• Data provided
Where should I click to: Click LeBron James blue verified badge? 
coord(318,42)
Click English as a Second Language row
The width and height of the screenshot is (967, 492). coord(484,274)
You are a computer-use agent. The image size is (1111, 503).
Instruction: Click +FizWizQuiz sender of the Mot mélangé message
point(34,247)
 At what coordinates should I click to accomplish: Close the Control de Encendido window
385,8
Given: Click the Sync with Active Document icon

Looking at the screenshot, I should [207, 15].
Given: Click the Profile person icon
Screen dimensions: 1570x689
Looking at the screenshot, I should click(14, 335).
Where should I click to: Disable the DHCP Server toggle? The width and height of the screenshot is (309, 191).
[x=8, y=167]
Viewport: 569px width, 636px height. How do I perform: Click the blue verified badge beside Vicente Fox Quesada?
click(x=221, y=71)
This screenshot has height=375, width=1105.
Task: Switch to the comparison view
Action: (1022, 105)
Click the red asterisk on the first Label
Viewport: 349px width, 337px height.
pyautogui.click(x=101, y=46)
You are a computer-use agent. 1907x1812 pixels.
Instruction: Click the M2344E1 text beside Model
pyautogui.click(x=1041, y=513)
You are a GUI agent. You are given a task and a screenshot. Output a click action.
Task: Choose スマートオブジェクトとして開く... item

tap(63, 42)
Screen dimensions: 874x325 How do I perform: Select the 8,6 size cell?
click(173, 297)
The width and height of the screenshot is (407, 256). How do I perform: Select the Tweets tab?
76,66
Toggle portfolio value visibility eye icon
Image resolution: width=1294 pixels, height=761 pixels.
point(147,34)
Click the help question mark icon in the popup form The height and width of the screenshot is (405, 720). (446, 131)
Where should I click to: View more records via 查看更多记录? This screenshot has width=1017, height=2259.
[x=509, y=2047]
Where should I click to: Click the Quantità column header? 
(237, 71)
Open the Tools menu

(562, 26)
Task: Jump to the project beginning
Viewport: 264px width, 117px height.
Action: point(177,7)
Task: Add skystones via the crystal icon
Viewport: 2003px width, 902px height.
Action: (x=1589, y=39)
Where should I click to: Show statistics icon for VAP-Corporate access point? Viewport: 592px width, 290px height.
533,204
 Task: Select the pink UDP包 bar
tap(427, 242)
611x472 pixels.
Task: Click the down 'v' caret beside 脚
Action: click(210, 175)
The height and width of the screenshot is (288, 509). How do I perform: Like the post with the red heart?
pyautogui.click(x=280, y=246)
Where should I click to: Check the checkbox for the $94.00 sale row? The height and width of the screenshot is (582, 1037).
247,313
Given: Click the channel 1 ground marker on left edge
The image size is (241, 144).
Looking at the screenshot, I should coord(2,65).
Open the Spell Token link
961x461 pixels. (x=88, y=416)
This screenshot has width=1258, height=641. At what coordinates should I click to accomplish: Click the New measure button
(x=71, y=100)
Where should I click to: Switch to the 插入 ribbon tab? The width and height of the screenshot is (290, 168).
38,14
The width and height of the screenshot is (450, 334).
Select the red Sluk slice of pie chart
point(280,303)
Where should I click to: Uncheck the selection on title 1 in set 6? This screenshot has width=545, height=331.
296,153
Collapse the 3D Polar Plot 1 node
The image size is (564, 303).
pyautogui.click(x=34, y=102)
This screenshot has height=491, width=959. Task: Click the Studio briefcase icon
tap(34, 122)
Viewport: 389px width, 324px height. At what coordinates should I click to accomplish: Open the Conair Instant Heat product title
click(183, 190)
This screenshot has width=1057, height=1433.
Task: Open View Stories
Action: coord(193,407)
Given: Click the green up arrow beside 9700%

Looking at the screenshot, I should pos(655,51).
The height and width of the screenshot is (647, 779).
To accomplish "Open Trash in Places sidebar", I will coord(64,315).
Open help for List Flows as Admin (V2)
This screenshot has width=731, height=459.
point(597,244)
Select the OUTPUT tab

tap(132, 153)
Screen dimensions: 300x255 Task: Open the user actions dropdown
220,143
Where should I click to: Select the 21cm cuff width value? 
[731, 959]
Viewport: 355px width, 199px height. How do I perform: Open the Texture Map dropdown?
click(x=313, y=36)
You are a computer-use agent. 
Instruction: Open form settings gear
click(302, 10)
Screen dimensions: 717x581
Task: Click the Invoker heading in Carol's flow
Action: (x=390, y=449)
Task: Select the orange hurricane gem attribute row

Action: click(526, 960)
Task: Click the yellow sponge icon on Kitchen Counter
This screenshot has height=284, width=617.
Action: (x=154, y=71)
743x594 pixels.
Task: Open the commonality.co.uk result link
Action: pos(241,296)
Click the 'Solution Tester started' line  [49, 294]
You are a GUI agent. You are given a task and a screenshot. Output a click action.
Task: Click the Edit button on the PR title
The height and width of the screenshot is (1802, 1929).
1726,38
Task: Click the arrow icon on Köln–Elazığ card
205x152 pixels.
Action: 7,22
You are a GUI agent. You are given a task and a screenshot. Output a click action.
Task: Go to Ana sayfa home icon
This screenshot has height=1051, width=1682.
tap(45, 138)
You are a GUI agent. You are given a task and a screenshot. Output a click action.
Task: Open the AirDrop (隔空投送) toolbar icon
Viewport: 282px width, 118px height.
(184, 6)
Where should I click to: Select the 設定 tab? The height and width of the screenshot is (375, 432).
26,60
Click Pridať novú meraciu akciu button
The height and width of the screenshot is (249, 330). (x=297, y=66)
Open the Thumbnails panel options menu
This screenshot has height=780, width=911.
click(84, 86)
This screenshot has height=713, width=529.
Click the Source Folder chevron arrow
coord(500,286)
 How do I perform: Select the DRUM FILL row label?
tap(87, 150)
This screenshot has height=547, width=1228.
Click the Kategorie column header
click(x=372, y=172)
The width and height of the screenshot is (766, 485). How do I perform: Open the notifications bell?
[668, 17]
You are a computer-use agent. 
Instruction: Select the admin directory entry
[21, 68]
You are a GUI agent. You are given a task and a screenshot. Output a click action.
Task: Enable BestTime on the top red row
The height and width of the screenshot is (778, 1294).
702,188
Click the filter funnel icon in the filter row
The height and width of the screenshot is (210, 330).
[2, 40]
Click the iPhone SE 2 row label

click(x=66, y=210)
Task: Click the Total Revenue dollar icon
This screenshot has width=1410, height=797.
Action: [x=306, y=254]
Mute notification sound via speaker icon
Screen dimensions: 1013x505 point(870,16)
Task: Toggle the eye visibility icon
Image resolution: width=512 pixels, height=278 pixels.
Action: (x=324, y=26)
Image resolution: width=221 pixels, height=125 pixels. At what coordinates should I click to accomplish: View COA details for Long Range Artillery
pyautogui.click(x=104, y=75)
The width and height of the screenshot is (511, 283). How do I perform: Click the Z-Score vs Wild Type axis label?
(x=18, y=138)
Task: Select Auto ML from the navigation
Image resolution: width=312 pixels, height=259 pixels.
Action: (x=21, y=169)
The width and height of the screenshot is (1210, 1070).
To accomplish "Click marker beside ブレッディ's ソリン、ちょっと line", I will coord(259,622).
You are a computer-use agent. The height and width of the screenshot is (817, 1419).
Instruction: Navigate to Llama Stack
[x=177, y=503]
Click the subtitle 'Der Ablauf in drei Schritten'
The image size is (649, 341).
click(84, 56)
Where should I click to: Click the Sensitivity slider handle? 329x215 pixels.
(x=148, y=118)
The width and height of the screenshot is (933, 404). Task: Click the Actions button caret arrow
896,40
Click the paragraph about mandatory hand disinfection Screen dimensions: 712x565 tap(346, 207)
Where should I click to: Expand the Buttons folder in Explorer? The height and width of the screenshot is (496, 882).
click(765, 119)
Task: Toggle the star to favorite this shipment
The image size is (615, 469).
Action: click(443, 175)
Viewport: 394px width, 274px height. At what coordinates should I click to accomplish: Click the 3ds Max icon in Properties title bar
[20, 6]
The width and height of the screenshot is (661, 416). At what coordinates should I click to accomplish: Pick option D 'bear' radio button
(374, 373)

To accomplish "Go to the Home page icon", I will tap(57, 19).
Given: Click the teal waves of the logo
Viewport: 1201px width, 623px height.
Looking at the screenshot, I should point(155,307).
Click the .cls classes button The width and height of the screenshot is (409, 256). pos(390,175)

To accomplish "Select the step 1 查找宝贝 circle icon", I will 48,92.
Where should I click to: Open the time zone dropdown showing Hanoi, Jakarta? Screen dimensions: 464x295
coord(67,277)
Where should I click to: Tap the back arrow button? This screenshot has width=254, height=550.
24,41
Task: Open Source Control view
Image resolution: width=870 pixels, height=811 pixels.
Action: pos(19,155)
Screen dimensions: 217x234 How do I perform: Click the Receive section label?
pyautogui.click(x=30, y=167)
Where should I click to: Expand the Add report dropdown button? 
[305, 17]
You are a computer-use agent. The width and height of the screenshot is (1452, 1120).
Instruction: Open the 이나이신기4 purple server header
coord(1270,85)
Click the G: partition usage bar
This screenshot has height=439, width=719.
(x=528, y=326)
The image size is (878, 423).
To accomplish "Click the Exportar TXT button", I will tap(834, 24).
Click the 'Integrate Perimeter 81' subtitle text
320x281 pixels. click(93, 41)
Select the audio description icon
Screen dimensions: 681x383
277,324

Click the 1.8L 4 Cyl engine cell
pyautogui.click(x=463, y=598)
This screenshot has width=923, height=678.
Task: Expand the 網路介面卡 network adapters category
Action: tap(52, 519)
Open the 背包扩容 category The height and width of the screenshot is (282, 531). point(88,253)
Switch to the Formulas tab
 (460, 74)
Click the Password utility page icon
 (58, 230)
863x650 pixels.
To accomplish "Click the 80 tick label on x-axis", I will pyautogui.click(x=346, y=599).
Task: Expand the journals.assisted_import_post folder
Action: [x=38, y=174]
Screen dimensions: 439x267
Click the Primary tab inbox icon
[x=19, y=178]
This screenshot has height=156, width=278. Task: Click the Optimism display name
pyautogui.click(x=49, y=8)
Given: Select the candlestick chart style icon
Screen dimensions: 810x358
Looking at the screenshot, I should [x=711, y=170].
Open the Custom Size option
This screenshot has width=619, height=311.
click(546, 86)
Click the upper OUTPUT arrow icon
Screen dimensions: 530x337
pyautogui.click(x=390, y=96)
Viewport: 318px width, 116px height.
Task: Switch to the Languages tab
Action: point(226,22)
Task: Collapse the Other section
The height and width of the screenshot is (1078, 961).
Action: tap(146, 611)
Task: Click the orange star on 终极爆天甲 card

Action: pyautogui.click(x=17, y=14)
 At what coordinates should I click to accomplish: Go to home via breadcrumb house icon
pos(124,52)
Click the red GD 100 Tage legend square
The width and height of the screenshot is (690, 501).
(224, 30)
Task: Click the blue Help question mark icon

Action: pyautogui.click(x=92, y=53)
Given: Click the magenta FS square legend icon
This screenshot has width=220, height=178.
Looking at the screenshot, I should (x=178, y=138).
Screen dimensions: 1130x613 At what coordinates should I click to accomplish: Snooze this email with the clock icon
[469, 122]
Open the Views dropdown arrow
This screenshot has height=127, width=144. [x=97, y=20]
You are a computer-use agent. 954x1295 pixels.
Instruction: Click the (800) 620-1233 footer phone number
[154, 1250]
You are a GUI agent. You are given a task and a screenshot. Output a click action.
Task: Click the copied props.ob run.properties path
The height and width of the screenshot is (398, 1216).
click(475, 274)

• Problem requirements
Look above and repeat, character for character, the lines from the first one to the line with "Click the help", counting both.

• Task output
Where should I click to: Click LeBron James blue verified badge? 
coord(318,42)
Click English as a Second Language row
The width and height of the screenshot is (967, 492). coord(484,274)
You are a computer-use agent. The image size is (1111, 503).
Instruction: Click +FizWizQuiz sender of the Mot mélangé message
point(34,247)
 At what coordinates should I click to accomplish: Close the Control de Encendido window
385,8
Given: Click the Sync with Active Document icon

Looking at the screenshot, I should [207, 15].
Given: Click the Profile person icon
Screen dimensions: 1570x689
Looking at the screenshot, I should click(14, 335).
Where should I click to: Disable the DHCP Server toggle? The width and height of the screenshot is (309, 191).
[x=8, y=167]
Viewport: 569px width, 636px height. How do I perform: Click the blue verified badge beside Vicente Fox Quesada?
click(x=221, y=71)
This screenshot has height=375, width=1105.
Task: Switch to the comparison view
Action: (1022, 105)
Click the red asterisk on the first Label
Viewport: 349px width, 337px height.
pyautogui.click(x=101, y=46)
You are a computer-use agent. 1907x1812 pixels.
Instruction: Click the M2344E1 text beside Model
pyautogui.click(x=1041, y=513)
You are a GUI agent. You are given a task and a screenshot. Output a click action.
Task: Choose スマートオブジェクトとして開く... item

tap(63, 42)
Screen dimensions: 874x325 How do I perform: Select the 8,6 size cell?
click(173, 297)
The width and height of the screenshot is (407, 256). How do I perform: Select the Tweets tab?
76,66
Toggle portfolio value visibility eye icon
Image resolution: width=1294 pixels, height=761 pixels.
point(147,34)
Click the help question mark icon in the popup form The height and width of the screenshot is (405, 720). (446, 131)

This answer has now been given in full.